Viewability is stressing publishers out. Brands want more for less. Sites need to be redesigned. Every vendor brings different numbers to the equation.
But some publishers, like Condé Nast and Tribune Media, are reaping the benefits of “embracing viewability.”
“We’ve seen our yields increase,” said Brad Agens, SVP of digital sales for Tribune Media, who was in the audience for a Wednesday panel on “The Evolution of Content” hosted by Genesis Media in New York City. Tribune Media created private marketplaces that allow advertisers to buy on high viewability, which have proved popular with trading desk buyers.
But on the direct side, an education gap remains.
“The one place I don’t see that lift is in direct,” Agens said. “If they bought direct, the minute you talk about increasing that CPM it’s almost confusing to them.”
Tribune Media’s focus on viewability has been aided by site redesign. Aimed to help the sites run faster, it also only loads ads after a user scrolls down, improving overall viewability.
Condé Nast takes a proactive stance on viewability, offering all advertisers 70% viewability. But not everyone takes the publisher up on its offer.
The premium publisher is still working out delivering viewable campaigns on the operations side.
“If we get an RFP with a viewability requirement, what do we do with it?” said Peter Elbaor, Condé Nast’s head of digital ad product management, during the panel. “Do we give it to ad ops? Or put it into Salesforce, then the order management system and the ad server? There are a lot of opportunities to mistranslate the requirements we need to deliver against.”
Plus, not everyone works with the same vendor to measure viewability, nor do they want to use the same standards, further complicating delivery, Elbaor pointed out.
On the buy side, Annalect CMO Erin Matts sees pushback from brands who want to pay 70% on the dollar for 70% viewability. “That’s a common reaction, and rightfully so,” she said. Brands also struggle to understand the difference between viewability and fraud, Matts added.
Once brands understand viewability, it’s tempting for advertisers to treat it as a proxy for engagement.
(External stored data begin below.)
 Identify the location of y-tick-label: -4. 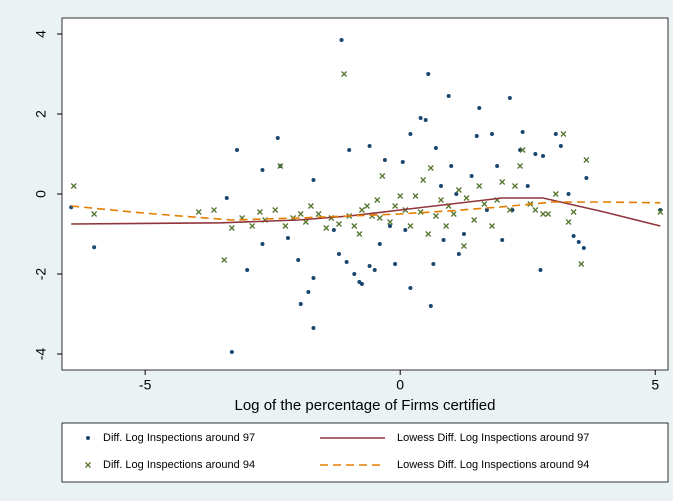
(41, 354). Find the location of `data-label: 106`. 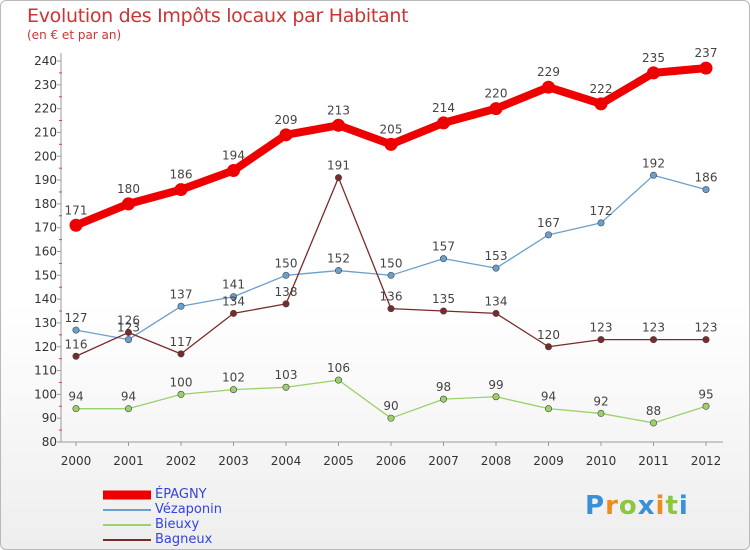

data-label: 106 is located at coordinates (338, 368).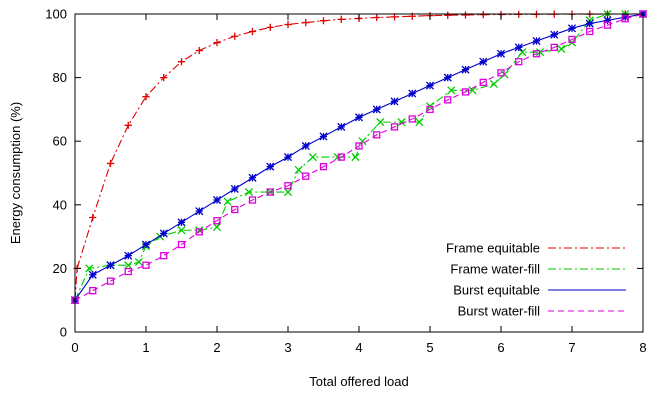  I want to click on legend-label: Burst equitable, so click(496, 290).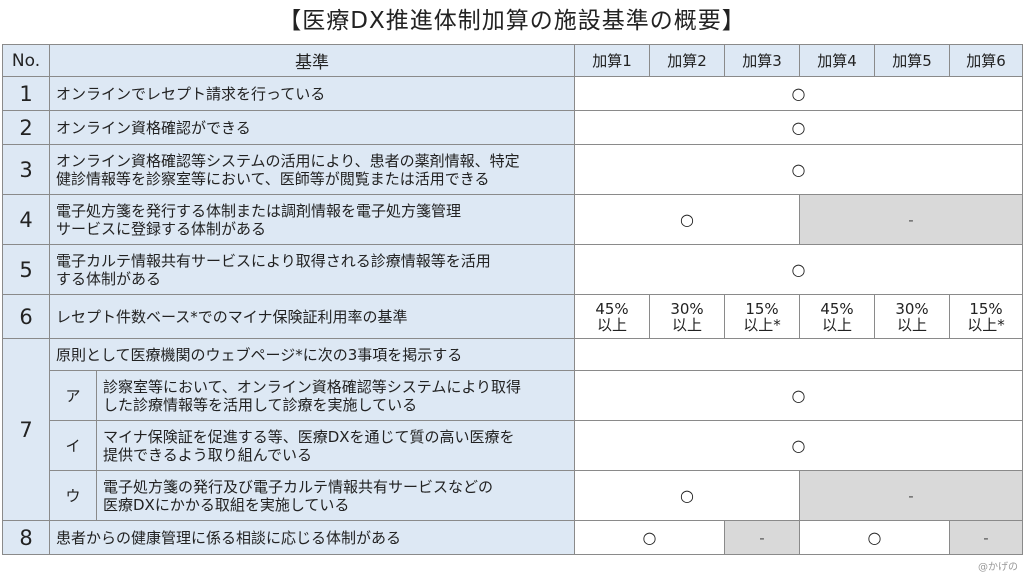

That’s something that Jonah Goodhart, CEO of analytics firm Moat, cautioned against. “Viewability is a denominator, a minimum standard,” he said. “That’s different from a success metric.”
Large, splashy ads are often less viewable than small, ho-hum banners that stay 50% in-view for a second. “People are going to start changing their ad experience to game that [viewability metric], and it could be the race to the bottom,” Goodhart said. “They won’t do big visually arresting and stunning ads, it will be small little sprites all over the page.”
So looking at performance only in terms of viewability doesn’t make business sense; brands must measure beyond views.
“Part of our value prop is big beautiful ads at scale,” Elbaor said. “Then it’s no longer about viewability, but engagement.”